--- START ---
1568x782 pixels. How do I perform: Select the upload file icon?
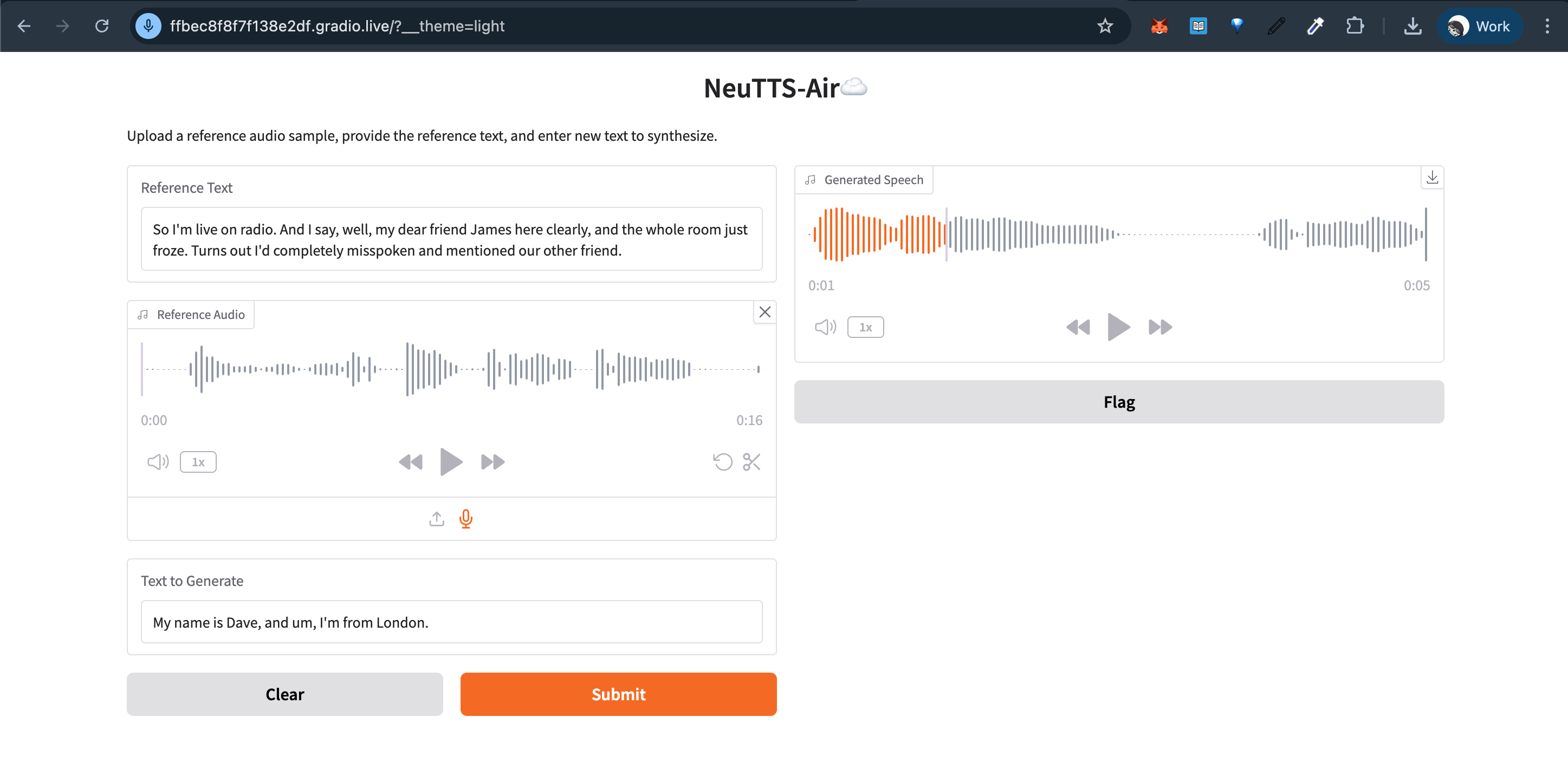click(x=437, y=518)
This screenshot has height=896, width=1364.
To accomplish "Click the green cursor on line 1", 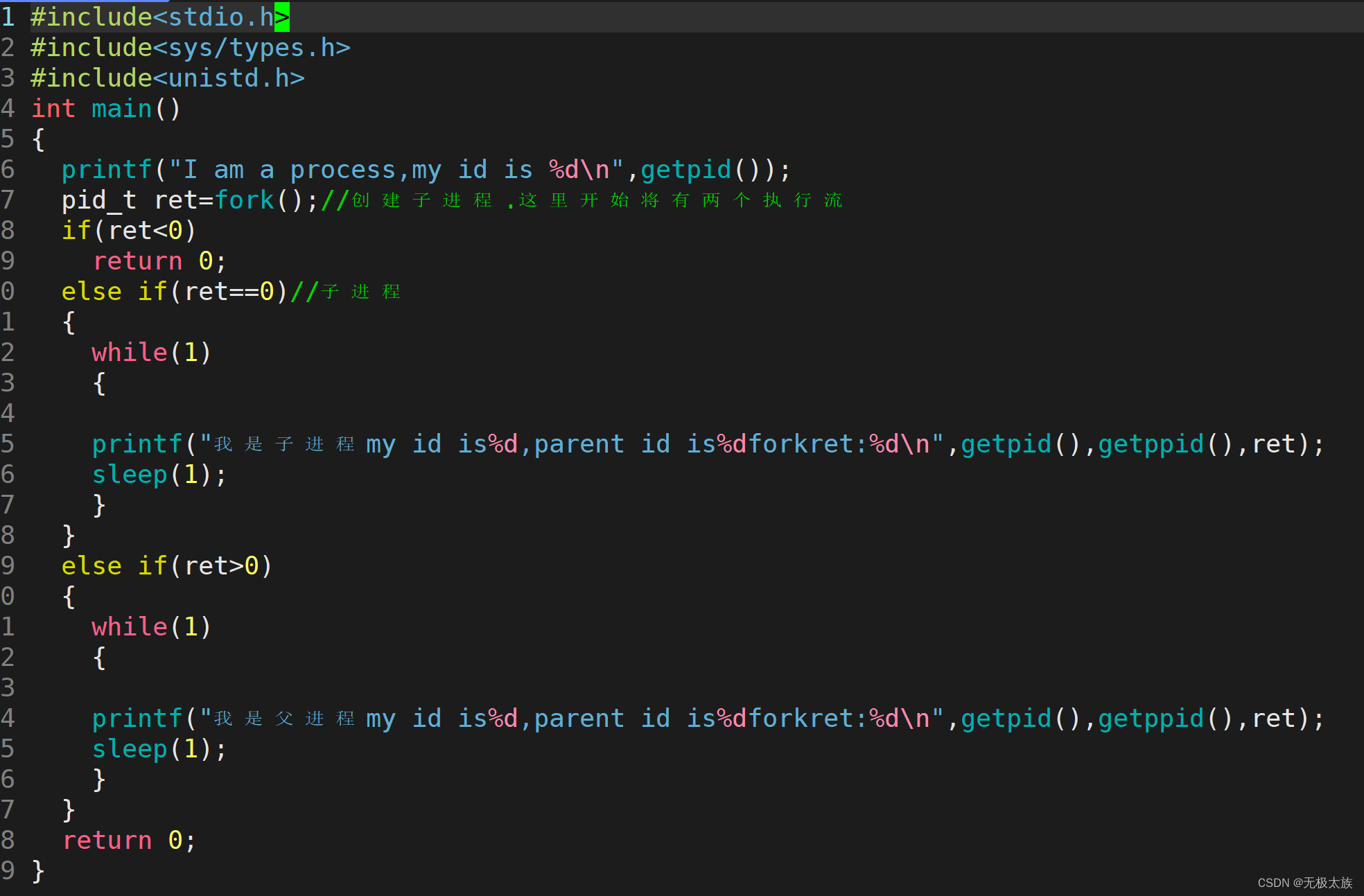I will coord(282,17).
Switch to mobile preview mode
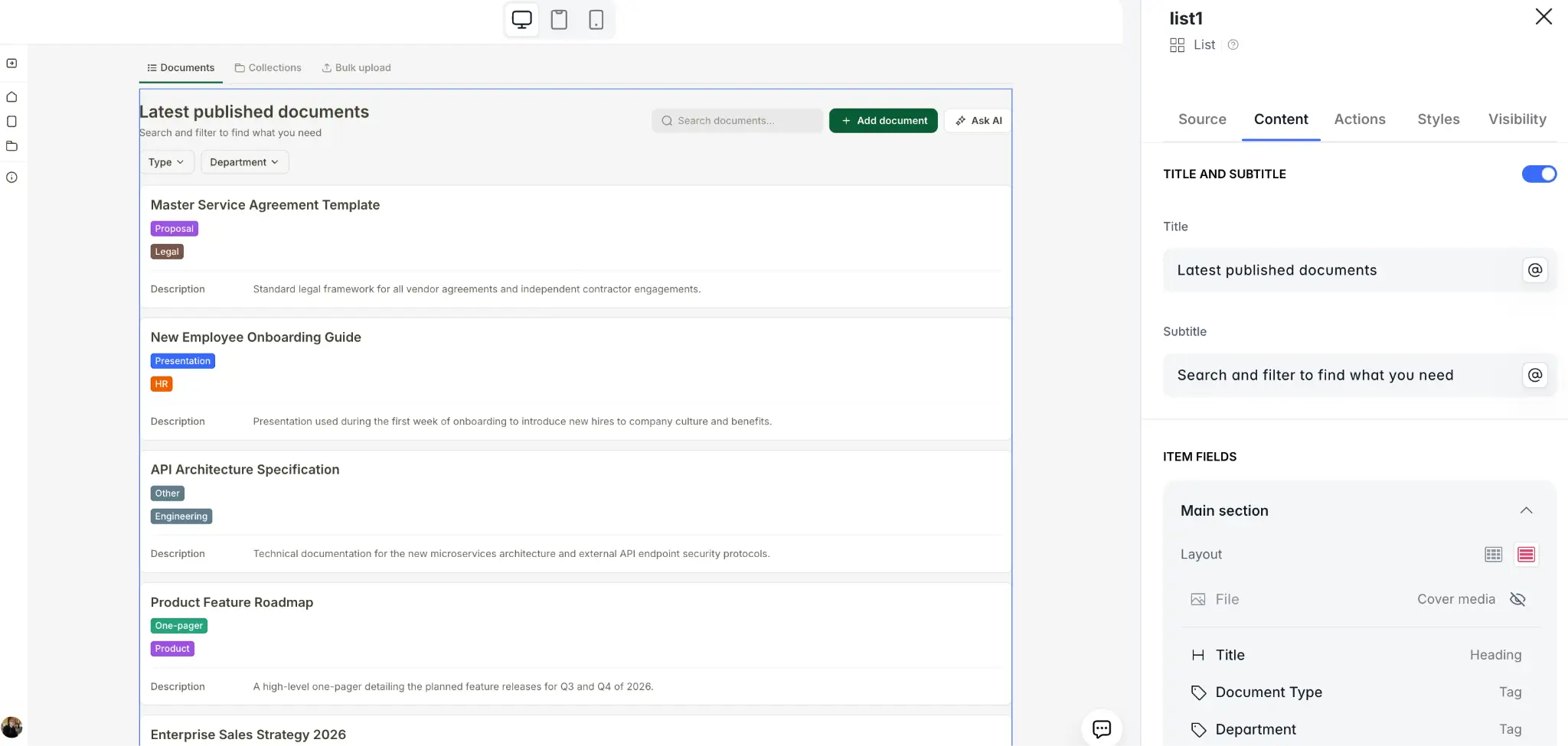Viewport: 1568px width, 746px height. click(x=596, y=19)
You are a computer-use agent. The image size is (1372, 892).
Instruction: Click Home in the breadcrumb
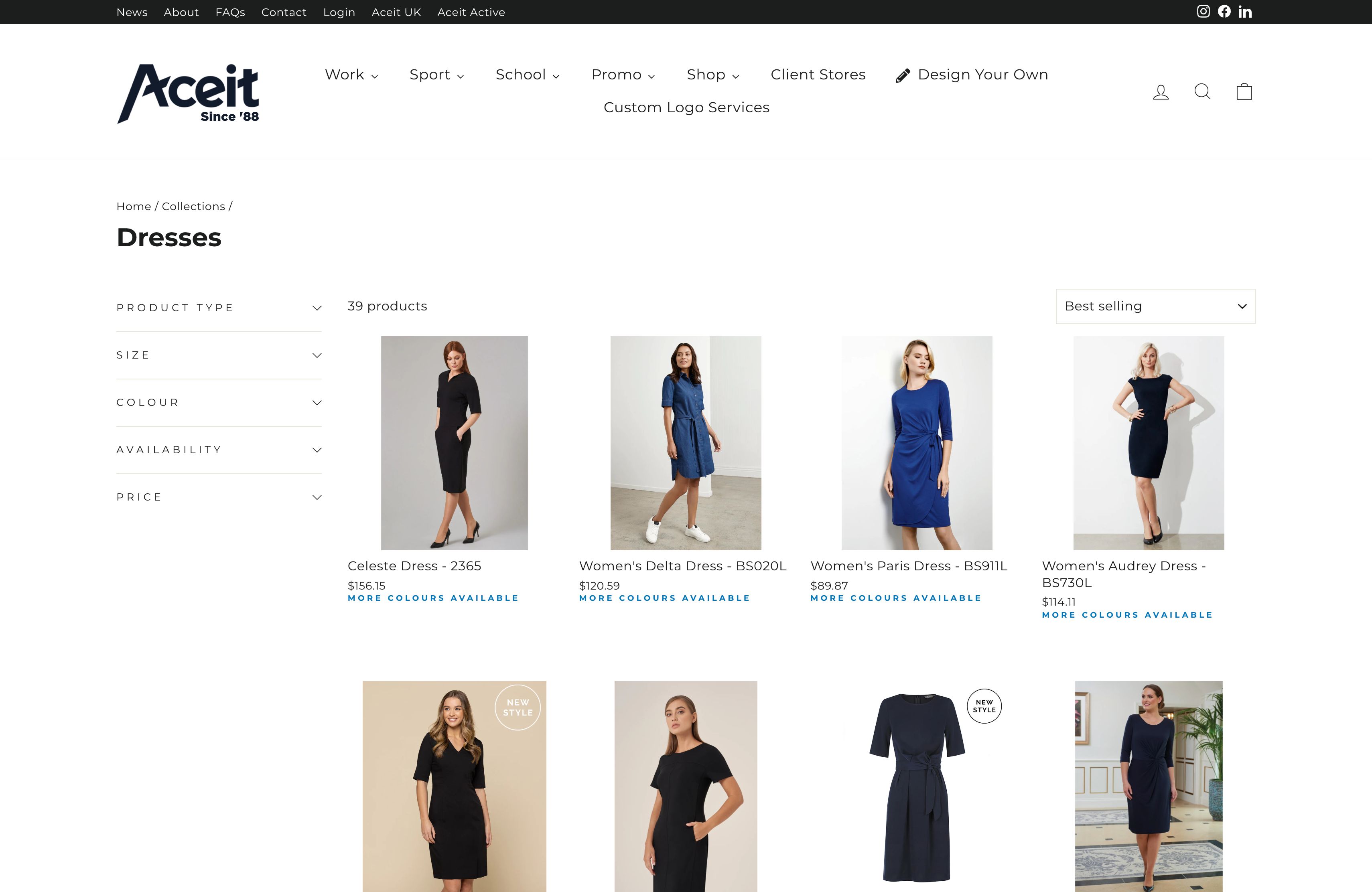click(x=133, y=206)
--- END ---
▸ **How to complete this task**
The lines to repeat run from the line containing "You are a computer-use" through the end of the listing above, both included; give them exactly and without pictures.

▸ **Expected answer**
You are a computer-use agent. The image size is (1372, 892).
Instruction: Click Home in the breadcrumb
click(x=133, y=206)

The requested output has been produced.